==== Given records
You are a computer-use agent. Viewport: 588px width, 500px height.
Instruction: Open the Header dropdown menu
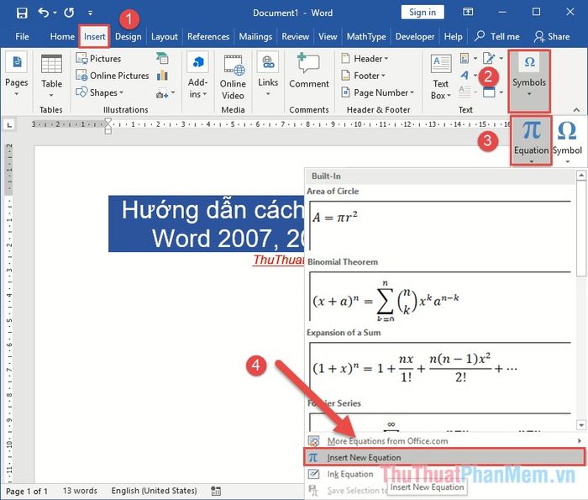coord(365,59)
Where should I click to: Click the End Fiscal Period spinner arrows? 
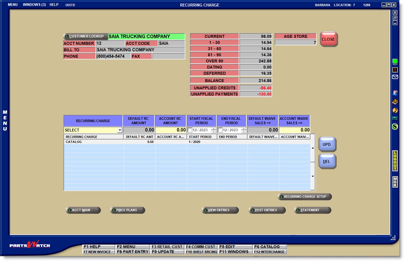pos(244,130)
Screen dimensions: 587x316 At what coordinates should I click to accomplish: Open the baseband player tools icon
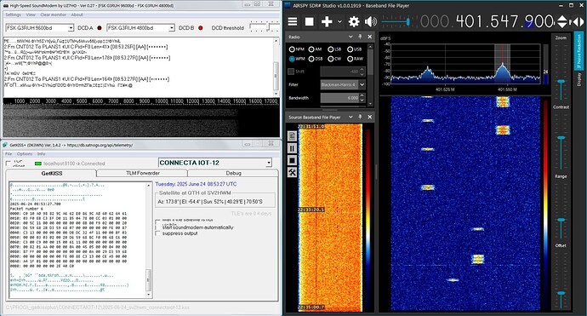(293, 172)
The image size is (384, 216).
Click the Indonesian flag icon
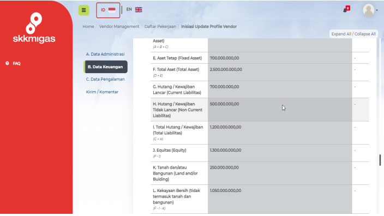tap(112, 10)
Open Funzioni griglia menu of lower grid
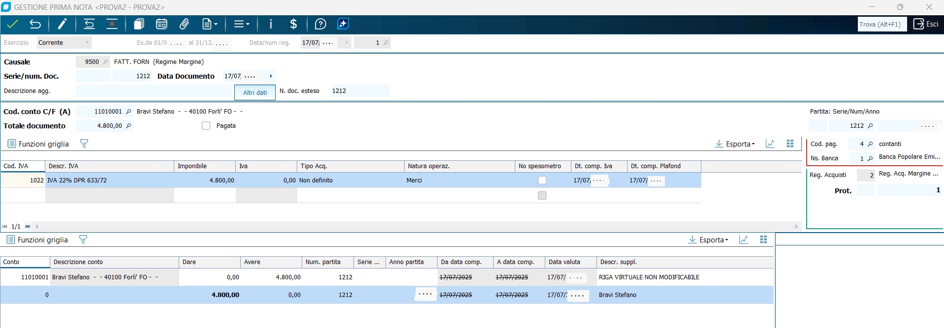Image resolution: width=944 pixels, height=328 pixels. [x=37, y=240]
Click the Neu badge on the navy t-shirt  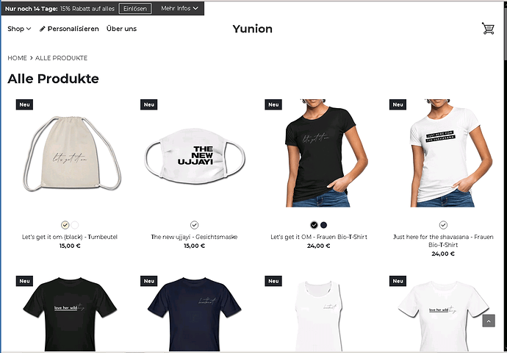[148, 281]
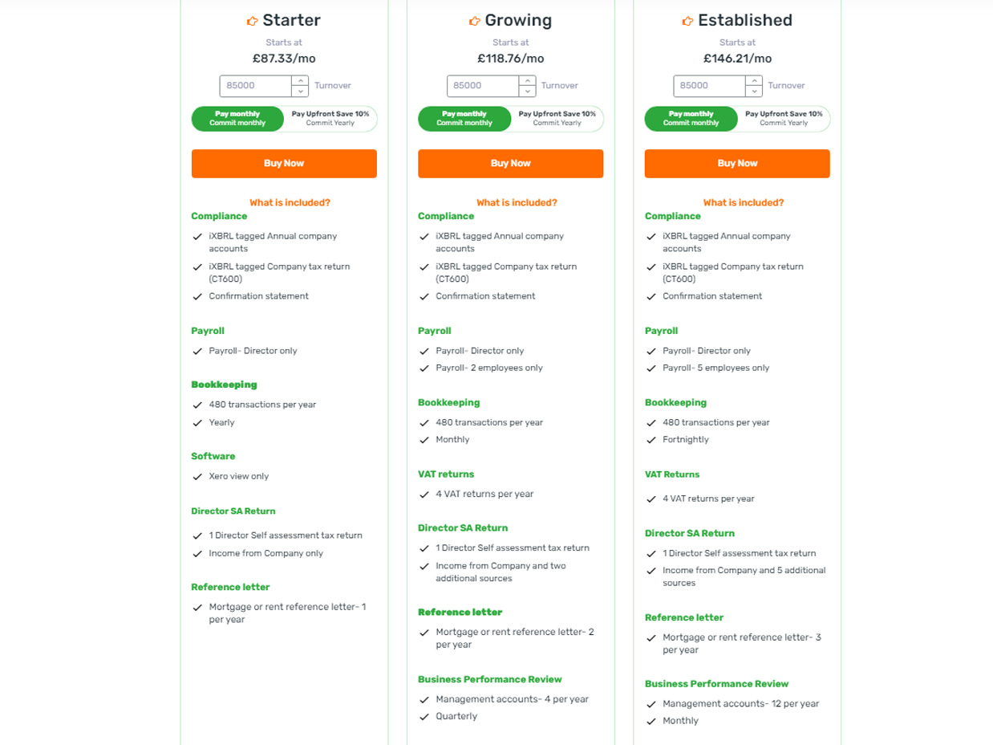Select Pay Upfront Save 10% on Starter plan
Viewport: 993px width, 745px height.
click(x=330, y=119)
========
==== Given records
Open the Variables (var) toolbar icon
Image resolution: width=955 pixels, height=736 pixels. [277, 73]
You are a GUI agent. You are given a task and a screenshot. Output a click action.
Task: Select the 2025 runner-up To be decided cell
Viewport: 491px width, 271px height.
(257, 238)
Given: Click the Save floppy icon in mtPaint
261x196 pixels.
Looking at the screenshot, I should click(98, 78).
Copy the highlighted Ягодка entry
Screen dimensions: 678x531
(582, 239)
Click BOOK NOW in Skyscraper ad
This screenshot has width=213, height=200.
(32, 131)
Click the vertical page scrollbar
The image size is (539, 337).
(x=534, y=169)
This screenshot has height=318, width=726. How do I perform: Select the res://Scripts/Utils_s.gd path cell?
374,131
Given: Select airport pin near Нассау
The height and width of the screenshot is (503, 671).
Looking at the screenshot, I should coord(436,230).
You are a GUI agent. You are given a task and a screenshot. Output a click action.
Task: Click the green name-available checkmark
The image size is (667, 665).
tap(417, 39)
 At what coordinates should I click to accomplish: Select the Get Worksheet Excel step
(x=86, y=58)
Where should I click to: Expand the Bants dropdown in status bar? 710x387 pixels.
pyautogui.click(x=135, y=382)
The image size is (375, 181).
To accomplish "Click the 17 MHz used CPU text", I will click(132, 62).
========
#### What is being asked
Nothing but the lines above from the one containing "Open the Variables (var) toolbar icon" through the one containing "Task: Select the" should appear in the answer, each repeated exactly.

#### Solved problem
Open the Variables (var) toolbar icon
Image resolution: width=955 pixels, height=736 pixels. [277, 73]
You are a GUI agent. You are given a task and a screenshot. Output a click action.
Task: Select the 2025 runner-up To be decided cell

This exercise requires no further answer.